Eye-blink conditioning is perhaps the best studied model system for examining the neural basis of sensorimotor learning in mammals. In this form of Pavlovian conditioning, a neutral stimulus such as a tone is repeatedly paired with an aversive stimulus such as an airpuff to the eye. The airpuff is an unconditioned stimulus (US): It automatically elicits an unconditioned response (UR), either a blink in humans or the extension of a protective membrane in rabbits. Initially, the tone, or conditioned stimulus (CS), causes no response. However, after training, the animal produces a conditioned response (CR) following the tone. The CR is timed to occur just prior to the onset of the US, and in this way it is adaptive as it attenuates the aversive consequences of the US. The order and timing of the CS-US events are critical. The tone must precede the airpuff (i.e., be predictive of the US). Also, the two events must be separated by a fixed interval or small set of fixed intervals. Training is poor or absent if the interval between the CS and US is random.

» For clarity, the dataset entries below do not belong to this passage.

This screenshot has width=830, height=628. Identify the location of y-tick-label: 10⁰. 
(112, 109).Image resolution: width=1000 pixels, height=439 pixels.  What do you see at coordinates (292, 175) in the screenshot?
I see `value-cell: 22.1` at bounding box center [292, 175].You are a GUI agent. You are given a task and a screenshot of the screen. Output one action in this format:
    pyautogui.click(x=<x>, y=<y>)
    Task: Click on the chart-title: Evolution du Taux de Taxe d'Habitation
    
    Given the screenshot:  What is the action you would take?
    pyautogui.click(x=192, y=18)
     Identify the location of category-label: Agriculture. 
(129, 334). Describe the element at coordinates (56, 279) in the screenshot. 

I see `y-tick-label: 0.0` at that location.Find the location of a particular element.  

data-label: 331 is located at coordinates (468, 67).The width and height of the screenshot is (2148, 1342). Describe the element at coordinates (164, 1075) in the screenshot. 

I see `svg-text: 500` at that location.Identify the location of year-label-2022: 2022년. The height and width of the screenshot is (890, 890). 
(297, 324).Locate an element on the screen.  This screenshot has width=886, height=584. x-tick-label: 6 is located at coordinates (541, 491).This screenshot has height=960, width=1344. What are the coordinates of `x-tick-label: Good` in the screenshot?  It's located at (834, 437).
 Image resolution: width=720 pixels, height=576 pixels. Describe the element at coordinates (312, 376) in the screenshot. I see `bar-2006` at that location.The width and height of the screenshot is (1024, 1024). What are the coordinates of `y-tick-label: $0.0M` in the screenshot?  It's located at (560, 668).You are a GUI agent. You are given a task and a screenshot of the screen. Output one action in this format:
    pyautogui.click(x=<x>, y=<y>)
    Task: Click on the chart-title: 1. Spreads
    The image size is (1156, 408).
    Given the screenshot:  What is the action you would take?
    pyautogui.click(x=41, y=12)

Despite the fact that eye-blink conditioning requires only extremely simple movements, the task contains some basic ingredients of motor learning: First, the appropriate response, the blink, must have no previous associations with the critical stimulus (e.g., the tone). Second, the characteristics of the response are critical for evaluating performance. If the blink is not timed correctly, then it will be of no benefit. For example, the blink is not adaptive if it occurs immediately upon presentation of the tone or if the air puff will not occur for another 500 msec. Thus, the behavior must be refined with practice so that the motor commands are precisely coordinated with environmental events. Finally, it appears that learning for this task is largely implicit. Individuals with anterograde amnesia are able to learn during eye-blink conditioning, at least under certain conditions.

Richard Thompson and colleagues have established the involvement of the cerebellum in eye-blink conditioning. Lesions of the cerebellum can abolish the CR in animals that have undergone conditioning and prevent the acquisition of the CR in a naive animal.

Importantly, the UR remains largely intact, indicating that the deficit is not one of motor production but specifically related to learning. Although most work has been done on the rabbit, the relationship between cerebellar pathology and eye-blink conditioning has been observed in a range of species including humans.

Lesion and physiological methods have been used to identify the component pathways supporting eye-blink conditioning within the cerebellum. When the tone is replaced by stimulation to the mossy fibers, eye-blink conditioning proceeds normally, indicating that parallel fibers represent the CS. Similarly, when the US is replaced by stimulation to the climbing fibers, conditioning is also normal. Thus, the two input pathways to the cerebellum convey representations of the CS and US. The locus at which an association is formed between the CS and US (i.e., the site of learning) has been a subject of considerable debate. One possibility is the primary site of convergence of these inputs—the Purkinje cells of the cerebellar cortex. Another possibility is the deep cerebellar nuclei given that both the mossy and climbing fibers send collaterals to the nuclei. Indeed, lesions of the nuclei completely abolish the CR, whereas lesions of the cerebellar cortex disrupt the timing of the CR. It thus appears that the association of the CS and US can occur at multiple levels. For the CR to be acquired, the cerebellar nuclei must be intact; for the response to be appropriately timed and thus adaptive, the cerebellar cortex is required.